Meanings And Representation: Rep + Variations Flashcards
1
Q
What is hegemony?
A
- How 1 social group can use language to get other people to accept its way of seeing the World as natural.
- E.g. the way immigration/immigrants are represented in some newspapers / in the media (esp by right-wing newspapers).
- Immigrants represented as ‘invaders’.
2
Q
What is ideology?
A
- A set of of related ideas. These can consist of labels, values, beliefs, doctrines, myths.
- Can be articulated explicitly, as in the case of political ideologies such as liberalism, conservatism and socialism.

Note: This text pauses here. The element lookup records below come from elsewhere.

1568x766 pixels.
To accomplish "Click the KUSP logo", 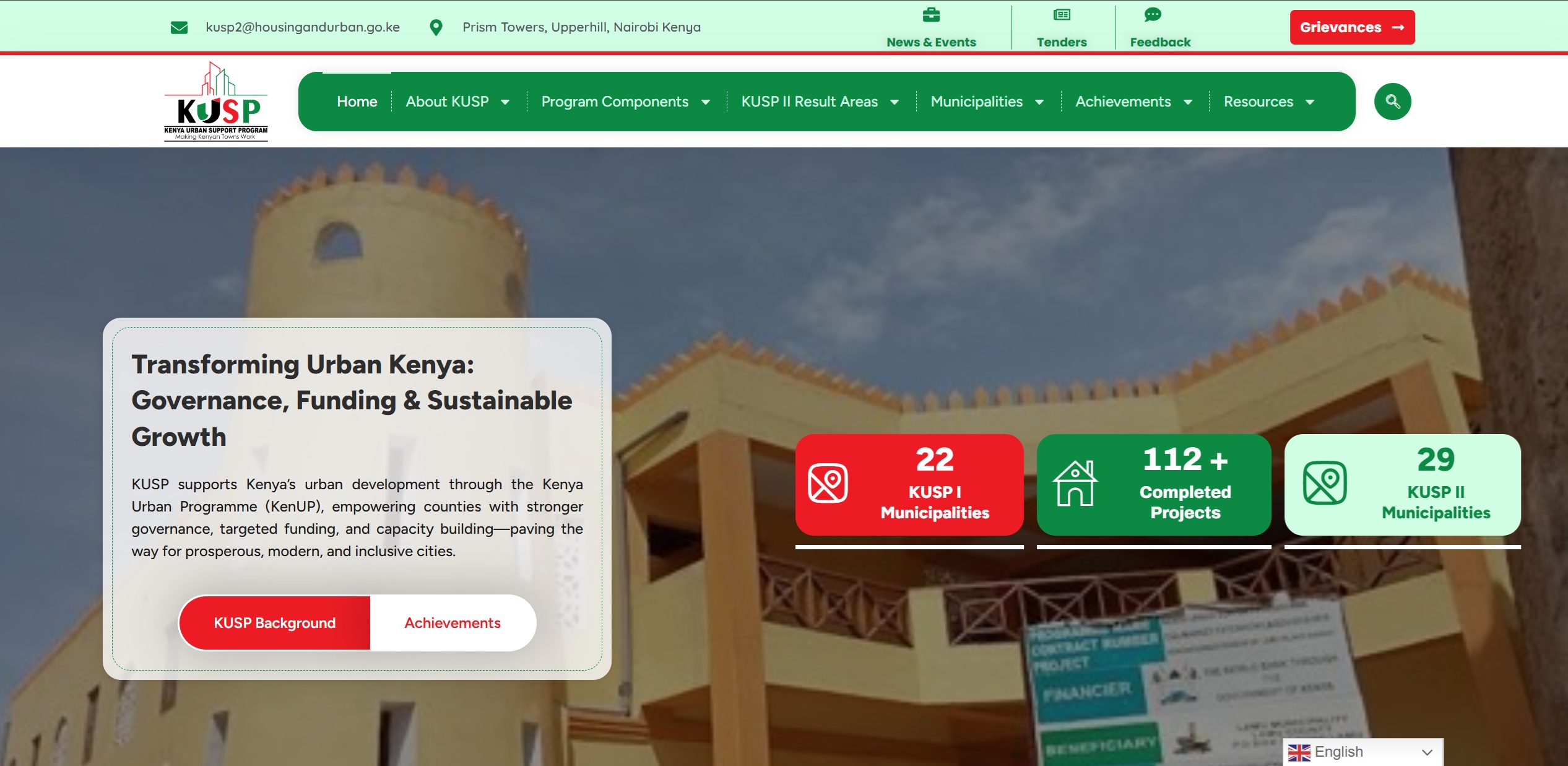I will pos(215,102).
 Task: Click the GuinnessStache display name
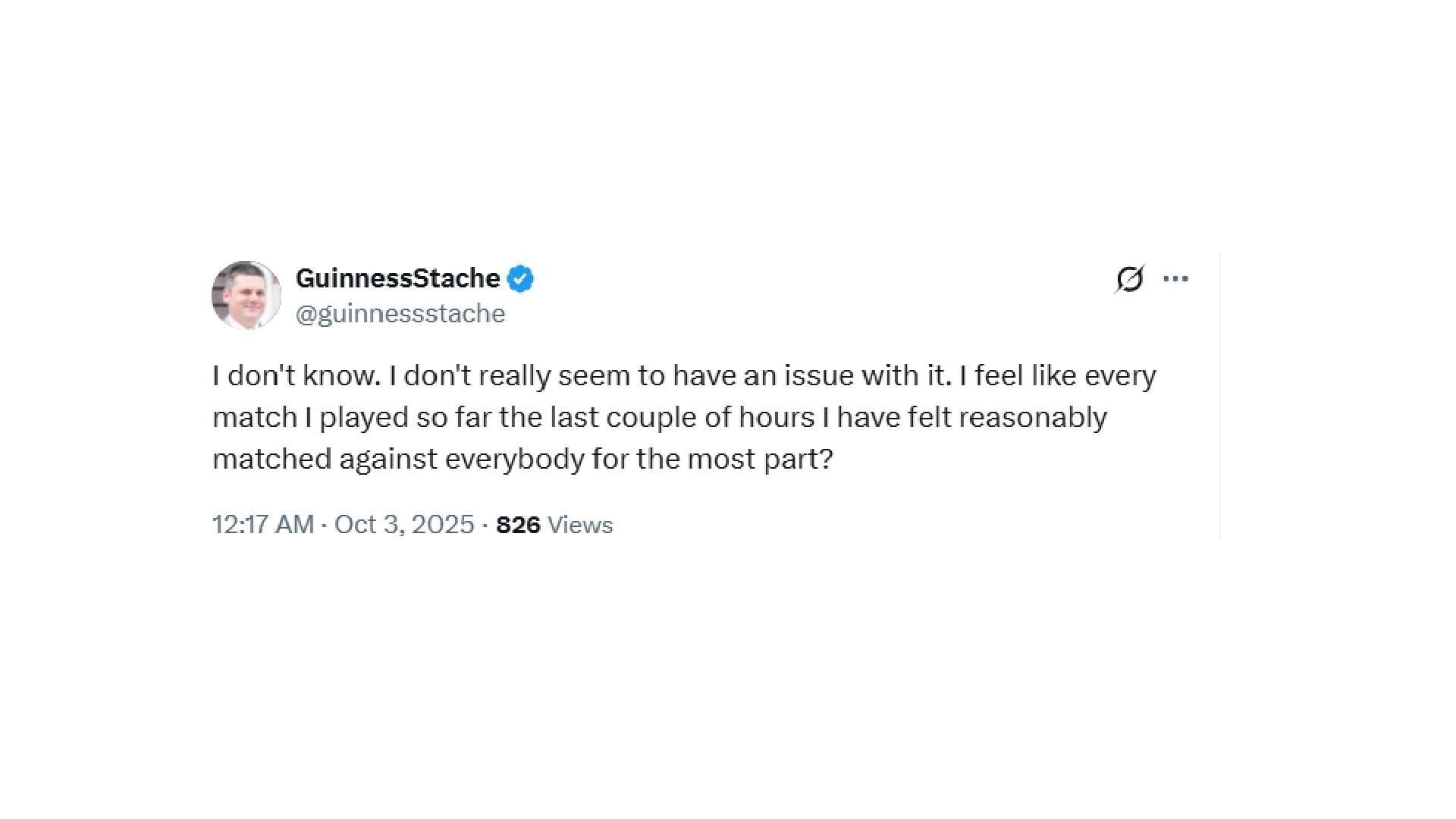(x=397, y=279)
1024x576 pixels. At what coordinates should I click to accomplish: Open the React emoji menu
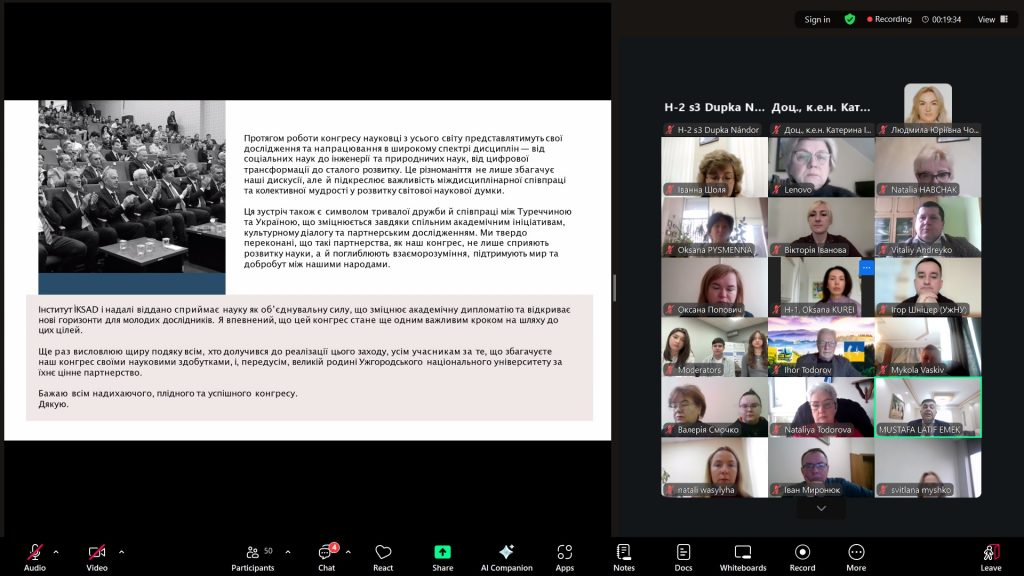[x=383, y=556]
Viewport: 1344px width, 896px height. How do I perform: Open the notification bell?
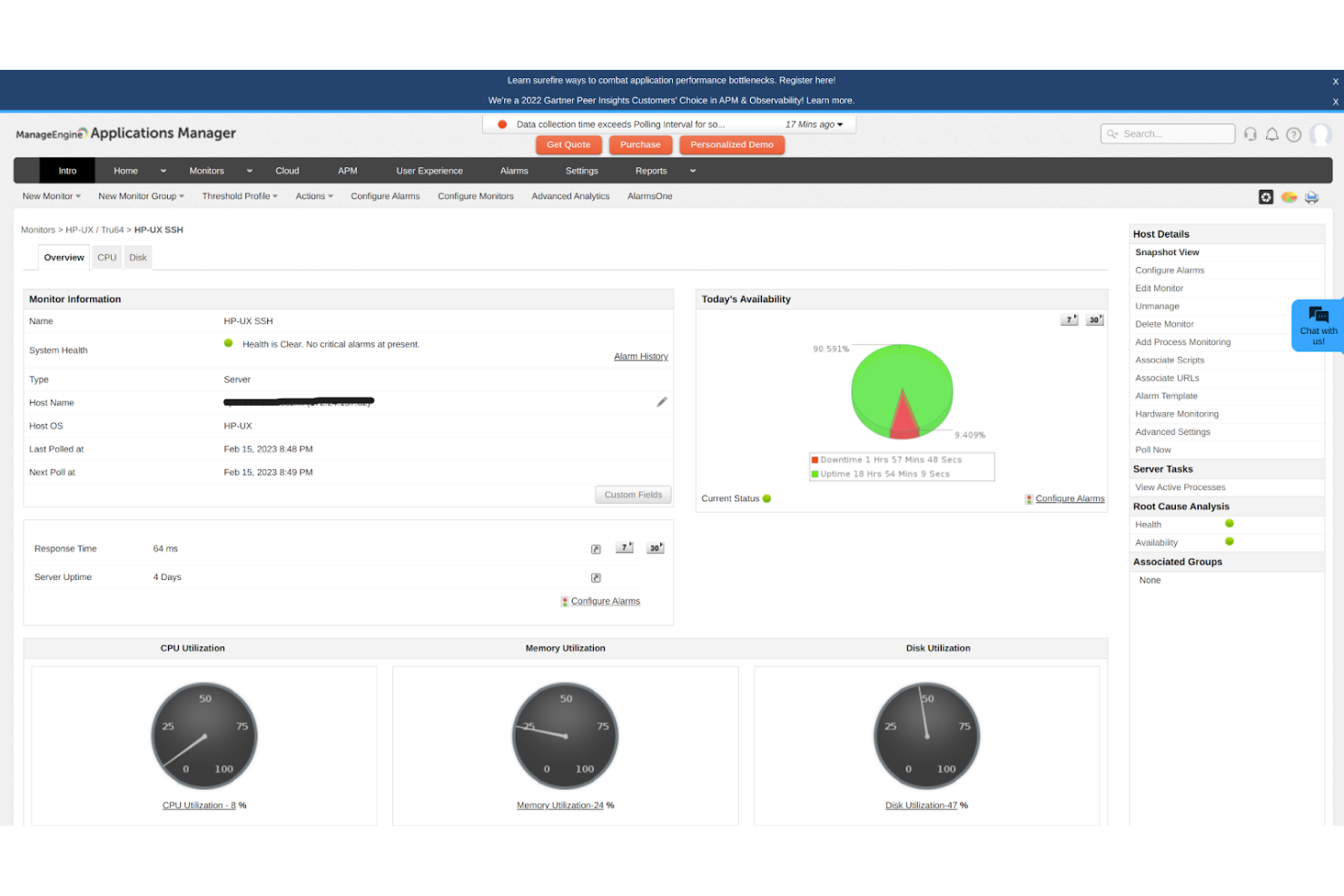coord(1272,133)
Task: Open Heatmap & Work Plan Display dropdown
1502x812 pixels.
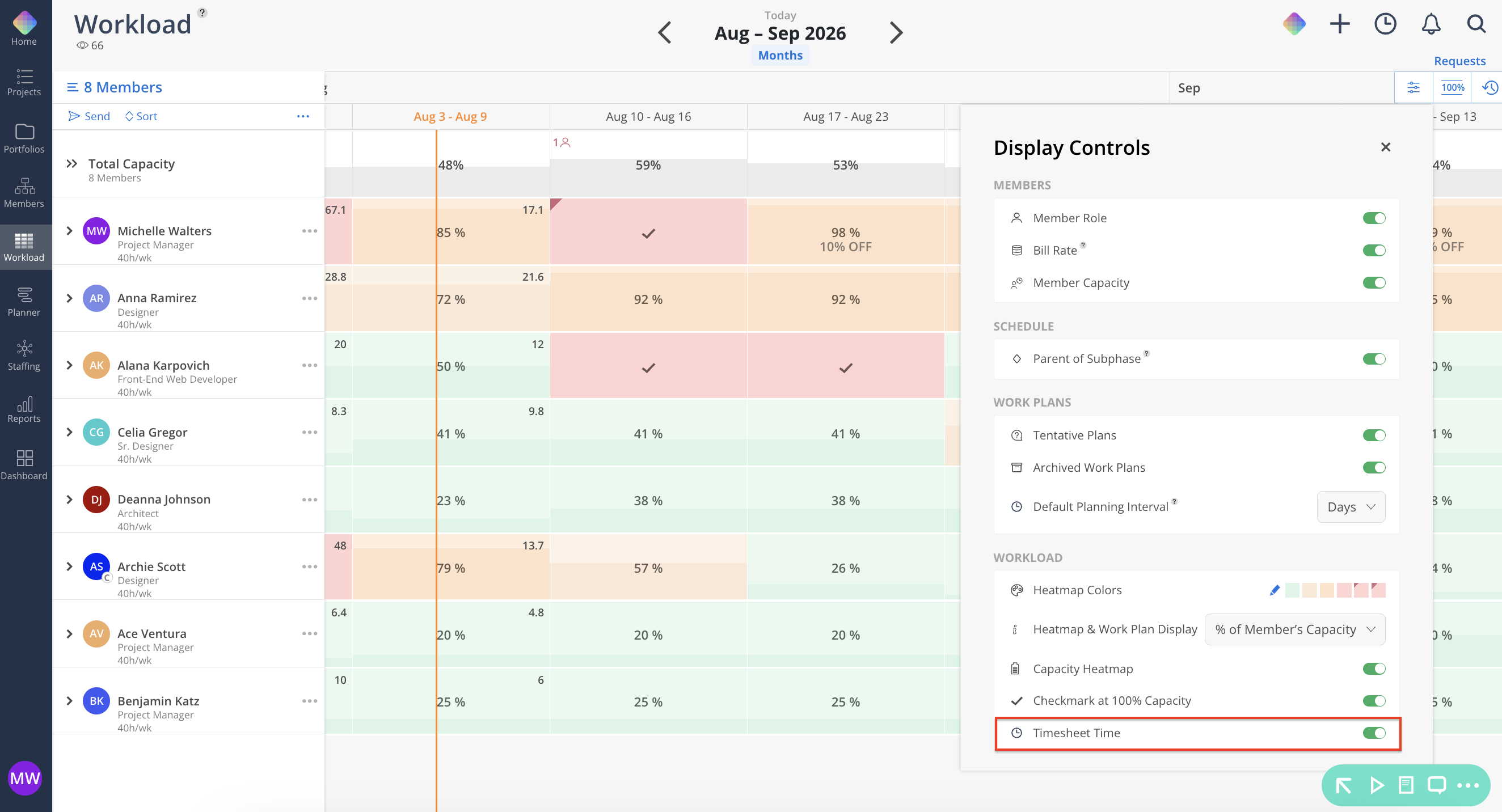Action: 1294,629
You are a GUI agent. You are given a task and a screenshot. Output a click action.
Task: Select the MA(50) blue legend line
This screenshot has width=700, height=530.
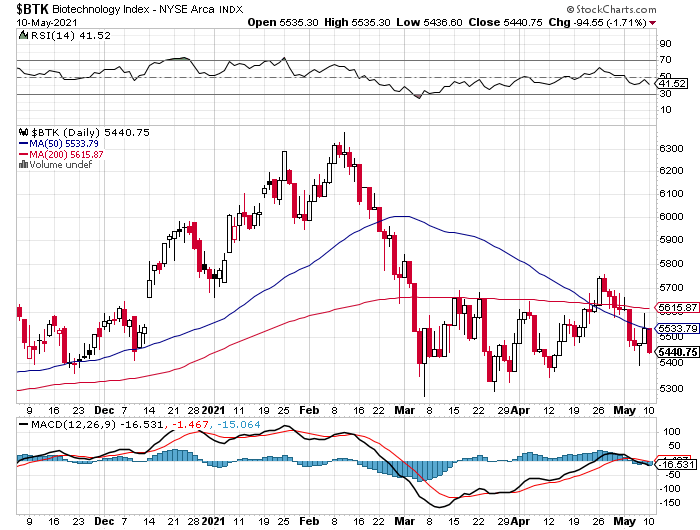coord(23,143)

- A text producer may attempt to project a certain series of beliefs on to a text receiver who is positioned as an implied or ideal reader so that they are invited to share these ways of thinking about the world.
3
Q
What does it mean to stigmatise someone?
A
- to mark something or someone out as disgraceful or shameful.
- Ethnicity can be used as a way of stereotyping and stigmatising social groups, John Harris’s definition of ‘chav’ includes a reference to people’s ethnicity, ‘white’, as well as their social class.
4
Q
What is reappropriating?
A
- Reclaiming a word or phrase that has come to mean something insulting and using it as if it is normal or even complimentary.
- E.g. some gays and lesbians have reappropriate the slurs ‘fag and dyke’.
- some black people have reappropriated the N word, especially in hip-hop culture.
5
Q
What is semantic derogation?
A
- The sense of negative meaning or connotation that some lexical items have attached to them.
- E.g. some terms reserved for women, have strong negative connotations when compared to the corresponding term for men, such as:
- mistress (female), master (male)
- spinster (female), bachelor (male)
- courtesan (female), courtier (male)
6
Q
What is semantic deterioration?
A
- The process by which negative connotations become attached to lexical items.
- E.g. whilst ‘lord’ still suggests high status, ‘lady’ is more widely used and has undergone semantic deterioration: ‘dinner lady’ and ‘cleaning lady’ (contrast with ‘cleaning lord’).
- ‘lewd’ used to mean ‘non-ecclesiastical (not relating to the Christian church or clergy), lay’, now means ‘sexually insinuating’.